Saved data entries
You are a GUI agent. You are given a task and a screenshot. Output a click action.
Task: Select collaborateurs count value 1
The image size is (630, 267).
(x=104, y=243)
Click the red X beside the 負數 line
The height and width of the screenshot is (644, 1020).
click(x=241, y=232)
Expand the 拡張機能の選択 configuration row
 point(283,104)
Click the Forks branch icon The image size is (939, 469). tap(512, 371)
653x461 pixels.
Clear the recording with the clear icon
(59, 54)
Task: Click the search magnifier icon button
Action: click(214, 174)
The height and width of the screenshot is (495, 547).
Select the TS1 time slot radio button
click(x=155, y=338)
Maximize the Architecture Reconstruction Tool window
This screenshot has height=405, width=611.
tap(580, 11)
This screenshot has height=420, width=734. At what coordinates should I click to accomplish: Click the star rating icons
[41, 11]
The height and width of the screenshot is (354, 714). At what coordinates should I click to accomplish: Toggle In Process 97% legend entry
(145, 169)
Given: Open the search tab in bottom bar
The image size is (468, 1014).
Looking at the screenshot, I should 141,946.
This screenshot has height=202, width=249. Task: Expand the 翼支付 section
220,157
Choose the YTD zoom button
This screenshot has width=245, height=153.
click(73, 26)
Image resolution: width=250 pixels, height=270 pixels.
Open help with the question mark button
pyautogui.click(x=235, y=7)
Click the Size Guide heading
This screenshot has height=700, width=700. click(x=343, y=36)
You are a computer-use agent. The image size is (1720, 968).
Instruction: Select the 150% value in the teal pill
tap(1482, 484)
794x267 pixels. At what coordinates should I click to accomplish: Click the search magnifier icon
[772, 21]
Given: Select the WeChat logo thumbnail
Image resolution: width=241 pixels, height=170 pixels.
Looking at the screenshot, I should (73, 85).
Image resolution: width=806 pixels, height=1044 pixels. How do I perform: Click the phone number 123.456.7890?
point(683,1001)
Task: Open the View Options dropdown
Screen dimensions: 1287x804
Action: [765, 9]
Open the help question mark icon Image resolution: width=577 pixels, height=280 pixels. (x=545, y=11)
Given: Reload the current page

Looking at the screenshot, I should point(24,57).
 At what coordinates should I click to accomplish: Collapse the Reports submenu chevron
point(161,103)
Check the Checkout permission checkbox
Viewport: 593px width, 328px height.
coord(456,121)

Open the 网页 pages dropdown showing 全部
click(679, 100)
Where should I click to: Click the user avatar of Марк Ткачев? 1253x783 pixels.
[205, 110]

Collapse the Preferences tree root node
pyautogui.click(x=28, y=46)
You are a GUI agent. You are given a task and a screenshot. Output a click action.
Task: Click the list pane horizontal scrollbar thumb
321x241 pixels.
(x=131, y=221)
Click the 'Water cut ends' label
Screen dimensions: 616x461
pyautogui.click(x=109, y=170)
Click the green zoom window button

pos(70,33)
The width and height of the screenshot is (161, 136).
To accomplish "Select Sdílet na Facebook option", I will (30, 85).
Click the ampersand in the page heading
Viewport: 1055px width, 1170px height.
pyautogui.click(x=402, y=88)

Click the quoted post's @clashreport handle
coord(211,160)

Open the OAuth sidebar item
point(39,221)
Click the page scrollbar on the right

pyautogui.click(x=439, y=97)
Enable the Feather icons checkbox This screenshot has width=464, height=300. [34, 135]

EXERCISE DIRECTIONS: All the entries above need to be repeated word for word.

SOLVED EXERCISE:
You are a GUI agent. You are given a task and a screenshot. Output a click action.
Task: Select collaborateurs count value 1
The image size is (630, 267).
(x=104, y=243)
Click the red X beside the 負數 line
The height and width of the screenshot is (644, 1020).
click(x=241, y=232)
Expand the 拡張機能の選択 configuration row
 point(283,104)
Click the Forks branch icon The image size is (939, 469). tap(512, 371)
653x461 pixels.
Clear the recording with the clear icon
(59, 54)
Task: Click the search magnifier icon button
Action: click(214, 174)
The height and width of the screenshot is (495, 547).
Select the TS1 time slot radio button
click(x=155, y=338)
Maximize the Architecture Reconstruction Tool window
This screenshot has height=405, width=611.
tap(580, 11)
This screenshot has height=420, width=734. At what coordinates should I click to accomplish: Click the star rating icons
[41, 11]
The height and width of the screenshot is (354, 714). At what coordinates should I click to accomplish: Toggle In Process 97% legend entry
(145, 169)
Given: Open the search tab in bottom bar
The image size is (468, 1014).
Looking at the screenshot, I should 141,946.
This screenshot has height=202, width=249. Task: Expand the 翼支付 section
220,157
Choose the YTD zoom button
This screenshot has width=245, height=153.
click(73, 26)
Image resolution: width=250 pixels, height=270 pixels.
Open help with the question mark button
pyautogui.click(x=235, y=7)
Click the Size Guide heading
This screenshot has height=700, width=700. click(x=343, y=36)
You are a computer-use agent. The image size is (1720, 968).
Instruction: Select the 150% value in the teal pill
tap(1482, 484)
794x267 pixels. At what coordinates should I click to accomplish: Click the search magnifier icon
[772, 21]
Given: Select the WeChat logo thumbnail
Image resolution: width=241 pixels, height=170 pixels.
Looking at the screenshot, I should (73, 85).
Image resolution: width=806 pixels, height=1044 pixels. How do I perform: Click the phone number 123.456.7890?
point(683,1001)
Task: Open the View Options dropdown
Screen dimensions: 1287x804
Action: [765, 9]
Open the help question mark icon Image resolution: width=577 pixels, height=280 pixels. (x=545, y=11)
Given: Reload the current page

Looking at the screenshot, I should point(24,57).
 At what coordinates should I click to accomplish: Collapse the Reports submenu chevron
point(161,103)
Check the Checkout permission checkbox
Viewport: 593px width, 328px height.
coord(456,121)

Open the 网页 pages dropdown showing 全部
click(679, 100)
Where should I click to: Click the user avatar of Марк Ткачев? 1253x783 pixels.
[205, 110]

Collapse the Preferences tree root node
pyautogui.click(x=28, y=46)
You are a GUI agent. You are given a task and a screenshot. Output a click action.
Task: Click the list pane horizontal scrollbar thumb
321x241 pixels.
(x=131, y=221)
Click the 'Water cut ends' label
Screen dimensions: 616x461
pyautogui.click(x=109, y=170)
Click the green zoom window button

pos(70,33)
The width and height of the screenshot is (161, 136).
To accomplish "Select Sdílet na Facebook option", I will (30, 85).
Click the ampersand in the page heading
Viewport: 1055px width, 1170px height.
pyautogui.click(x=402, y=88)

Click the quoted post's @clashreport handle
coord(211,160)

Open the OAuth sidebar item
point(39,221)
Click the page scrollbar on the right

pyautogui.click(x=439, y=97)
Enable the Feather icons checkbox This screenshot has width=464, height=300. [34, 135]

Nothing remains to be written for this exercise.